2018 is the year that alternative energy use within the passenger ship sector became mainstream.
Norway’s environmental legislation is spearheading the drive towards electric hybrid and battery-power in the ferry sector. Earlier this year the Norwegian Parliament adopted a resolution to halt emissions from cruise ships and ferries in the Norwegian world heritage fjords as soon as technically possible, and no later than 2026. This is resulting in a move towards battery and hybrid diesel-electric power as a standard means of propulsion.
But as global environmental maritime regulations become stricter, 2018 signifies a prominent move towards battery use in ferries operating outside of Norway. Examples include Wightlink’s hybrid battery-powered Victoria of Wight and two battery hybrid ferries built by Remontowa for Transport for London, both delivered this year.
2018 was the year hybrid electric and full battery power came into their own throughout the ferry sector.
Its increased use is highlighted by The Fjords’ all-electric Future of the Fjords, which won Ship of the Year at SMM 2018.

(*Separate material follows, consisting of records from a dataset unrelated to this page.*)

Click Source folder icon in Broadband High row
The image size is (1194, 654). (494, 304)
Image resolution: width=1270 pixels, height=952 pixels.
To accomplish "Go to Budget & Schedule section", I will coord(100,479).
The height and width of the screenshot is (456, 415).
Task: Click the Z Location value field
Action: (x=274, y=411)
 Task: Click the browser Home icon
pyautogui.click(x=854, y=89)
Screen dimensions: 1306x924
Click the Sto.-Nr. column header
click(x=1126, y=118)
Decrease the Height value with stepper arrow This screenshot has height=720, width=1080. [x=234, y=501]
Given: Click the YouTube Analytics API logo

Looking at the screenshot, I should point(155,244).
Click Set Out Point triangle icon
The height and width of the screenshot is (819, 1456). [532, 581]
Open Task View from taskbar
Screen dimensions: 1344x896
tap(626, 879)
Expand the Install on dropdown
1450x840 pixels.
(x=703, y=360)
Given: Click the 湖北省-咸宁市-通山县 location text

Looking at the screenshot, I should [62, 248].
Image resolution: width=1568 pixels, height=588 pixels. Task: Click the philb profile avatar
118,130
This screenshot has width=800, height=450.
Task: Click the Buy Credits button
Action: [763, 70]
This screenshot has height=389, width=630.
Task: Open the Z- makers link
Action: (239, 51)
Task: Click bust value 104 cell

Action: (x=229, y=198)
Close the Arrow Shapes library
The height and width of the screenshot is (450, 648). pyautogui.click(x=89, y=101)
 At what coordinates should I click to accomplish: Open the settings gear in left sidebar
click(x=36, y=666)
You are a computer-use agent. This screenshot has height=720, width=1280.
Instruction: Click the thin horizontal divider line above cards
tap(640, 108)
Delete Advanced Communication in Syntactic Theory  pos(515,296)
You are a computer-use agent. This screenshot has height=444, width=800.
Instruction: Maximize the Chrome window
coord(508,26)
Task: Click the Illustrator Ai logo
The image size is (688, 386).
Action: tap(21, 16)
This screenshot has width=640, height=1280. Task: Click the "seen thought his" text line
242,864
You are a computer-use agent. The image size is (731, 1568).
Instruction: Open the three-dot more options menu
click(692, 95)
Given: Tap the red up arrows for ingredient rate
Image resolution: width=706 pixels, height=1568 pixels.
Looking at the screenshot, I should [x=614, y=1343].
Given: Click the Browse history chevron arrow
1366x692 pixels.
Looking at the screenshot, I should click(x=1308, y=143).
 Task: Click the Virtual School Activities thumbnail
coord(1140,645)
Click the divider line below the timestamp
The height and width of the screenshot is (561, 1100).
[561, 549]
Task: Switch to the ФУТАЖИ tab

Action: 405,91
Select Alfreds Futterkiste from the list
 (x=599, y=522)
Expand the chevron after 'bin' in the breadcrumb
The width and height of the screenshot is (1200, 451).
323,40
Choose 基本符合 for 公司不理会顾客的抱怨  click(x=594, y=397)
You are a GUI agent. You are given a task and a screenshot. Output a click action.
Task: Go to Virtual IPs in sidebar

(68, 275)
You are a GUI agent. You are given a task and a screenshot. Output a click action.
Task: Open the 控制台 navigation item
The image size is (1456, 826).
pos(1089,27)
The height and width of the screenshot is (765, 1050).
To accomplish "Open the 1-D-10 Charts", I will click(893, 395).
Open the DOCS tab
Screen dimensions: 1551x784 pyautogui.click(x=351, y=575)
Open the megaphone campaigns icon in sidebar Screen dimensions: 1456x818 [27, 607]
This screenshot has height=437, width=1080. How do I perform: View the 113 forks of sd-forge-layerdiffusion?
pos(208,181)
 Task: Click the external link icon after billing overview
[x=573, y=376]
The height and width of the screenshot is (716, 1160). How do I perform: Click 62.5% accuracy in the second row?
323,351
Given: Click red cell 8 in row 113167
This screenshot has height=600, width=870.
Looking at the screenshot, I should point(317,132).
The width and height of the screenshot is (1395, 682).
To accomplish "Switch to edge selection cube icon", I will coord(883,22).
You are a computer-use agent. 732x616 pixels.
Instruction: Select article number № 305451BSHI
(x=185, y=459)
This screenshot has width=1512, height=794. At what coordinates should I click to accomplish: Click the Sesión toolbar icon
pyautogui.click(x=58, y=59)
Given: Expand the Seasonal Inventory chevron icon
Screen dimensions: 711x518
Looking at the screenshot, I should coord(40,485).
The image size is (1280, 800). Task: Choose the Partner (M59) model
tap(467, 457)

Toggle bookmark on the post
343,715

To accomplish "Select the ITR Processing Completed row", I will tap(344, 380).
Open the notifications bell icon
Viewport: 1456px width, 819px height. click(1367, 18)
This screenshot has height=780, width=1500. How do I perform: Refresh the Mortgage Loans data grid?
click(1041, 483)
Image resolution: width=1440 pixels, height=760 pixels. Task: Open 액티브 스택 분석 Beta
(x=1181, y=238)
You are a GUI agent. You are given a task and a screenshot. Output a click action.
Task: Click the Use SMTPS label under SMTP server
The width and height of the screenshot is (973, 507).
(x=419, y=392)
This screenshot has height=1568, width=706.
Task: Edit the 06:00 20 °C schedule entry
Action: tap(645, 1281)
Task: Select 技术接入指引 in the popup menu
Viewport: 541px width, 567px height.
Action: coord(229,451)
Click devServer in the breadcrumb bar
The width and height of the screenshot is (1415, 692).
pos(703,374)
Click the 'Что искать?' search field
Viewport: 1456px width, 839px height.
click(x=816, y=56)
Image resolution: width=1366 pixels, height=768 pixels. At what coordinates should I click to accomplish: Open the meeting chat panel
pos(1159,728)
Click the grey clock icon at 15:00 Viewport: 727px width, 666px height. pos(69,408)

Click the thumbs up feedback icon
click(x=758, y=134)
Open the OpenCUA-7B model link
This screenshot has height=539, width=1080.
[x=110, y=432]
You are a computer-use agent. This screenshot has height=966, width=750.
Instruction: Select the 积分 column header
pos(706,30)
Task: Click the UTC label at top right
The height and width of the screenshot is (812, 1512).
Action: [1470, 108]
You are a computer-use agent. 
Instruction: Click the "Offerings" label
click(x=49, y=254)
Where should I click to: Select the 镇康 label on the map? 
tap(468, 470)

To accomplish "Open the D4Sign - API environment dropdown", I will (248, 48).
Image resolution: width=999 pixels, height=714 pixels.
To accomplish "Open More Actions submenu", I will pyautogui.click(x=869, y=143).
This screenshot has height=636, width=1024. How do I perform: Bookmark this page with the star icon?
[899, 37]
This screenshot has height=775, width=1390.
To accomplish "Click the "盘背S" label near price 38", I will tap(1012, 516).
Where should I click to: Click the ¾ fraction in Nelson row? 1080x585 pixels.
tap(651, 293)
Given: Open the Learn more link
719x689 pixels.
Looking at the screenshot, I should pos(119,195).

This ship stands out as it highlights a move from dual-fuel battery power to being a fully electric and zero-emissions vessel. This can be seen in The Fjords’ own fleet, as first-in-class Vision of the Fjords was dual fuel – and following Future of the Fjords, the Norwegian ferry operator announced in Q4 2018 that it was building another fully electric ferry – Legacy of the Fjords.
The environmental and energy efficiency benefits reaped from this type of propulsion suggests this is a trend that will only strengthen.